- **Input material**
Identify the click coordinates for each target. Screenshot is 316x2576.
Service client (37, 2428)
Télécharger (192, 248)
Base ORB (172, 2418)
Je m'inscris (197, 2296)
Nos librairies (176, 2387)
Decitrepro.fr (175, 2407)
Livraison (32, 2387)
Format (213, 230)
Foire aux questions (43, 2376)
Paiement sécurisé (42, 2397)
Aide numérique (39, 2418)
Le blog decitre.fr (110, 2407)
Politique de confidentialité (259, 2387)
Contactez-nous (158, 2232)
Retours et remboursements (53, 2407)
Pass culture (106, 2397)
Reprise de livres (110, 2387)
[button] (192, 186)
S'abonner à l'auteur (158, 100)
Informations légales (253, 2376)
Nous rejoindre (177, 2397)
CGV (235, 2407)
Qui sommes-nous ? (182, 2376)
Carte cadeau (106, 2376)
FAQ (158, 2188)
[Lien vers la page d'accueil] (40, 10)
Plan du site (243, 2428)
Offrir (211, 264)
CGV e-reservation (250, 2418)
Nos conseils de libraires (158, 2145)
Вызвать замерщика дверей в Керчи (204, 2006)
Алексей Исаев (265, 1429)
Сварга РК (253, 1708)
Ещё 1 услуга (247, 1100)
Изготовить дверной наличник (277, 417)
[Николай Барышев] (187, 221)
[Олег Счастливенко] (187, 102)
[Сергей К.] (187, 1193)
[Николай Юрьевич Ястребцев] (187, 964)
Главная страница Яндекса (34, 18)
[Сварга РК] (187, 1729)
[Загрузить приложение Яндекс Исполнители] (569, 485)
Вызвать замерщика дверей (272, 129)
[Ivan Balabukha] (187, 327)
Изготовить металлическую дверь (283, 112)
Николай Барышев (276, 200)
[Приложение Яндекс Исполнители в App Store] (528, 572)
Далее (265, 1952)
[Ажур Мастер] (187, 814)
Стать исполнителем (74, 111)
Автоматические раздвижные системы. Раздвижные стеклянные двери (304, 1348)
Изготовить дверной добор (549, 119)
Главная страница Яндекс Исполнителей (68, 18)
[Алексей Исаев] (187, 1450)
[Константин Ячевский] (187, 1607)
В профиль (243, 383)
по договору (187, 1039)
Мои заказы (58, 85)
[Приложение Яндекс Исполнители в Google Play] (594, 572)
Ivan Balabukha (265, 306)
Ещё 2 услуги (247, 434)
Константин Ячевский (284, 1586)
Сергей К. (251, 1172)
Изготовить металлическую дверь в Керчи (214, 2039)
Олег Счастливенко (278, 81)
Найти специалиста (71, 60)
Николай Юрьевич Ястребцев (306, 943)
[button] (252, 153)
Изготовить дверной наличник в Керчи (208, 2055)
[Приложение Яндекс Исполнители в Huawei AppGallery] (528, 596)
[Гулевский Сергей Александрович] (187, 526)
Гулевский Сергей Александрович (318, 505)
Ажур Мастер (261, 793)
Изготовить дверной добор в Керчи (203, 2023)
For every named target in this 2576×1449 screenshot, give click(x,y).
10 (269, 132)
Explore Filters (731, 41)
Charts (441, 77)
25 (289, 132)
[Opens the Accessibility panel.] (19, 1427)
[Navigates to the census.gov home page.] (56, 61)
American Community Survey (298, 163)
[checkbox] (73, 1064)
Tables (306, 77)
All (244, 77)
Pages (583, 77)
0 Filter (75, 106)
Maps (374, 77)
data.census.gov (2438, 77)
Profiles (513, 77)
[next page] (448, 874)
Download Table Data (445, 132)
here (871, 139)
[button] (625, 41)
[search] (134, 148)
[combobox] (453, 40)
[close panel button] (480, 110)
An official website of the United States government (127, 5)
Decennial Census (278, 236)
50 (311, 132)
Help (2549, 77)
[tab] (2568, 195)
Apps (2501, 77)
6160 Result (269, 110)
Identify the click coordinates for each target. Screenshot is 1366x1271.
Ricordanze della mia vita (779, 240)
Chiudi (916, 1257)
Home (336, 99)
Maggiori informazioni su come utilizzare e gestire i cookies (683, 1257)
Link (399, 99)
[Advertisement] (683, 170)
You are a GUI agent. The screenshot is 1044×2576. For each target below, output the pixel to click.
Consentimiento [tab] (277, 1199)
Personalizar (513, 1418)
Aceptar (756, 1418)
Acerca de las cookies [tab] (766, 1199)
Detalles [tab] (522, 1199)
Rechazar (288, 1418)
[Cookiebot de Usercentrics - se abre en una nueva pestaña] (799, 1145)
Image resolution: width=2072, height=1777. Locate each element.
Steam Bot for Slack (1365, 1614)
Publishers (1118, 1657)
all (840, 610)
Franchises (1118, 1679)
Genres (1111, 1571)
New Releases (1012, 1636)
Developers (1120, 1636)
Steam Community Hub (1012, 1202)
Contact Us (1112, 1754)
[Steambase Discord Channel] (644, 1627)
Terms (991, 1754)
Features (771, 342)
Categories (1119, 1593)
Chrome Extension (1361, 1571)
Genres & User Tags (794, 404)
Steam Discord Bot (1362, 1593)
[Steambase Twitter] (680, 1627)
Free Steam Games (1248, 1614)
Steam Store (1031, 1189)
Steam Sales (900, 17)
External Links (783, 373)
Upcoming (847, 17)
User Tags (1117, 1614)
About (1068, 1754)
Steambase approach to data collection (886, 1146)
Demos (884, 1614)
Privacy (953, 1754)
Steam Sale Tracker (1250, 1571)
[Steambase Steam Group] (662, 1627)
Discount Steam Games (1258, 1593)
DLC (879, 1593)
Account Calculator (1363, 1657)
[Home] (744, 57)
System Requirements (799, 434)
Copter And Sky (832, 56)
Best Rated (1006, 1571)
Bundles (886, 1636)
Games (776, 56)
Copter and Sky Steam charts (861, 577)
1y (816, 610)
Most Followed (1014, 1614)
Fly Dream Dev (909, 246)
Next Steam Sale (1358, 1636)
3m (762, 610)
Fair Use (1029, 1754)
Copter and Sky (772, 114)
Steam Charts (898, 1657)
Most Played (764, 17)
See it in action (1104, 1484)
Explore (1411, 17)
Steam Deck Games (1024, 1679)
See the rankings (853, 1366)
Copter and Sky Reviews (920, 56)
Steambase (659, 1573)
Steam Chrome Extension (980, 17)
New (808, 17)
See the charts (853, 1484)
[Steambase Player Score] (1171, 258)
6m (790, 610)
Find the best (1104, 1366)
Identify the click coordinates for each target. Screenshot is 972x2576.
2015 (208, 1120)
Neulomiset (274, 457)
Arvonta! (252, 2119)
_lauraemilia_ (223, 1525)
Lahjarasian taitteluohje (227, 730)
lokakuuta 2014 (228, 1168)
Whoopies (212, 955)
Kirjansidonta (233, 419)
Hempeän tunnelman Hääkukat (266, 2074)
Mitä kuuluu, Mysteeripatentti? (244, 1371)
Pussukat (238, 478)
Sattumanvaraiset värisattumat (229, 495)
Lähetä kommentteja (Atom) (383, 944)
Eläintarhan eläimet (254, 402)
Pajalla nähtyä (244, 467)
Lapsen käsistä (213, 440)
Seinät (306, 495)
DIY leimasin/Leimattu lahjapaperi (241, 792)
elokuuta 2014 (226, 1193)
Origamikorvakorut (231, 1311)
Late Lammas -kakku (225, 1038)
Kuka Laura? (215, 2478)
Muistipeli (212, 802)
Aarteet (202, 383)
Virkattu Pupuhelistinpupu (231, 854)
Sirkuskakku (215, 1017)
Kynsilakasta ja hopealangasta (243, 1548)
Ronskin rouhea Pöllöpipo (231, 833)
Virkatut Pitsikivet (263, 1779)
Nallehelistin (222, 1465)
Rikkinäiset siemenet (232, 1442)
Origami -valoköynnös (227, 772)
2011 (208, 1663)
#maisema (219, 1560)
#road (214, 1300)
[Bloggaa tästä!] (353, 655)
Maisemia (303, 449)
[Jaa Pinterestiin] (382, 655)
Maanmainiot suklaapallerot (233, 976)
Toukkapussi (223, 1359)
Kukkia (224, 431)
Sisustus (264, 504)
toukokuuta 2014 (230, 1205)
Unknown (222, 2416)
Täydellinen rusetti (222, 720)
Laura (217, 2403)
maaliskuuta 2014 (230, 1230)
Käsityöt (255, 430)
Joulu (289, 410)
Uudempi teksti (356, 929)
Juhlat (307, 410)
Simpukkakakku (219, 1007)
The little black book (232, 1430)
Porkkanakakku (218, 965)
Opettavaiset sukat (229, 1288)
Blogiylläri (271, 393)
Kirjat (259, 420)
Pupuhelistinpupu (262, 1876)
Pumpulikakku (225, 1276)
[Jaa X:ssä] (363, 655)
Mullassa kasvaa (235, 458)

- **Goal of the exercise**
Scan the material above for the string "Steambase", and copy every line where it is found.

- **Answer below**
[Steambase Discord Channel] (644, 1627)
[Steambase Twitter] (680, 1627)
Steambase approach to data collection (886, 1146)
[Steambase Steam Group] (662, 1627)
Steambase (659, 1573)
[Steambase Player Score] (1171, 258)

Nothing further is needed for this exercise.